A case in which an On Digital Media (ODM) investor claimed his rights as a shareholder had not been taken into account has been dismissed by the High Court in Gauteng. The court found in favour of the respondents, which means ODM can now conclude its long-running business rescue process.
The court dismissed with costs the case between Mr Atchuthanandan Nadaraja Moodley and 14 respondents, including On Digital Media (Pty) Ltd, the company that officially launched the StarSat brand in October 2013.
The case stemmed from a claim by Moodley who said the business rescue plan, which was approved by the creditors and all the other shareholders on 30 April 2013, was illegal and flawed and that his rights as a shareholder of ODM had not been taken into account.
But the business rescue practitioner charged with handling ODM’s business rescue process, Peter van Den Steen, has gone on record defending Moodley’s interests and rights despite the size of his “small” shareholding, and what size it would become “after dilution”. ODM says the High Court, with this verdict, has agreed with this approach.
“Although we are delighted with the outcome of the court case, we are hopeful that the Business Rescue Practitioner will be allowed to conclude his work for the business to continue to provide a much needed alternative Pay TV service to South Africans,” says Eddie Mbalo, CEO of ODM.
ODM, the holding company of TopTV, which has become StarSat, was targeted for acquisition last year by a consortium called Dynamic TV, which hoped to outbid and outgun Chinese operation, StarTimes.

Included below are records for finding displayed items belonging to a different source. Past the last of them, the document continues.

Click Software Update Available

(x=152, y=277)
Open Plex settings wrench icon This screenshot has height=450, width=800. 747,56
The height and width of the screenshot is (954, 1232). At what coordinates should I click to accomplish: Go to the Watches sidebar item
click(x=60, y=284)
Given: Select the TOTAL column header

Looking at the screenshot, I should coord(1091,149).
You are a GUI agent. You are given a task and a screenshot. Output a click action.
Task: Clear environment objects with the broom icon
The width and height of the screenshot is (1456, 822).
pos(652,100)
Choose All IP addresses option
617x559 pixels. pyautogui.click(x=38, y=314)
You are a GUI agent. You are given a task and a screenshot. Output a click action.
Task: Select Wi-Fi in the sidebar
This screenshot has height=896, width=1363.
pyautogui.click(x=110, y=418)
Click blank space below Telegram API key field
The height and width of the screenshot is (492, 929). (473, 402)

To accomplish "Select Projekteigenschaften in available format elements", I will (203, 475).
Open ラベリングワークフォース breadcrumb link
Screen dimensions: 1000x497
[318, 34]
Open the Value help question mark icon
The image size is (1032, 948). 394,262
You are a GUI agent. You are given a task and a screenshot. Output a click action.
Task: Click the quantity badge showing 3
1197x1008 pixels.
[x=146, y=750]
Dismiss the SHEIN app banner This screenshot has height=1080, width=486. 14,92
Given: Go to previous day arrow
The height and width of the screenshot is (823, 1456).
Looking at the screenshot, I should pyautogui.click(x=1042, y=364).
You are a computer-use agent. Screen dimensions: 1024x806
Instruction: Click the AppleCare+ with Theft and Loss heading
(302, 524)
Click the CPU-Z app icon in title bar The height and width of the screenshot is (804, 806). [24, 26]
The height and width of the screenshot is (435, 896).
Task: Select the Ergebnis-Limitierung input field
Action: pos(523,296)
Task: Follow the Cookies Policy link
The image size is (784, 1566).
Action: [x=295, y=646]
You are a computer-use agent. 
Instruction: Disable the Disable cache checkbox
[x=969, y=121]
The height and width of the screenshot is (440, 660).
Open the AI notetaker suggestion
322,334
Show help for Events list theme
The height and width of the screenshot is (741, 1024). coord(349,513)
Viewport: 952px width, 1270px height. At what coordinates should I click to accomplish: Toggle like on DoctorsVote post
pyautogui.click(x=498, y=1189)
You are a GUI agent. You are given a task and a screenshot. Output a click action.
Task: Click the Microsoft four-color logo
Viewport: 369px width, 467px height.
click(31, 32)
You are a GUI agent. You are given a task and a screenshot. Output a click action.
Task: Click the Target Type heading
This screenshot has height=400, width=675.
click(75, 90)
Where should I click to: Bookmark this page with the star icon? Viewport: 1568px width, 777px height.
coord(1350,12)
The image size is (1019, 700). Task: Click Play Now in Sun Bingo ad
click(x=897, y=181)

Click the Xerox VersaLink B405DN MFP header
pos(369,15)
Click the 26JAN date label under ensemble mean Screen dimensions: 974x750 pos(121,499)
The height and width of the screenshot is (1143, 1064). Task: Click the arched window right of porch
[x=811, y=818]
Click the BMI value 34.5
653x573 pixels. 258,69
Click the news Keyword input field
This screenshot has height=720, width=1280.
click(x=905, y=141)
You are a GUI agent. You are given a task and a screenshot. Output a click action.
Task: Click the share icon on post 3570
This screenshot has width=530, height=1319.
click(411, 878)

Dynamic TV, led by Given Mkhari of MSG Afrika Media and Malose Kekana of Falk Trading, lost their bid that had included R500 million in investment funding from MultiChoice.
ODM claims Moodley is the CEO designate of a license holder due to compete directly with ODM, as per an application lodged with Icasa. It says Moodley had sold his shareholder loan claim during the vote on the business rescue plan by Dynamic TV.
In a statement, ODM said Moodley and others had “done all they can to disrupt the proper implementation of the business rescue plan had put at risk the much needed jobs to the more than 200 current employees of ODM and possible millions of rands due to the creditors to the business at whose mercy the business survived during the business rescue process”.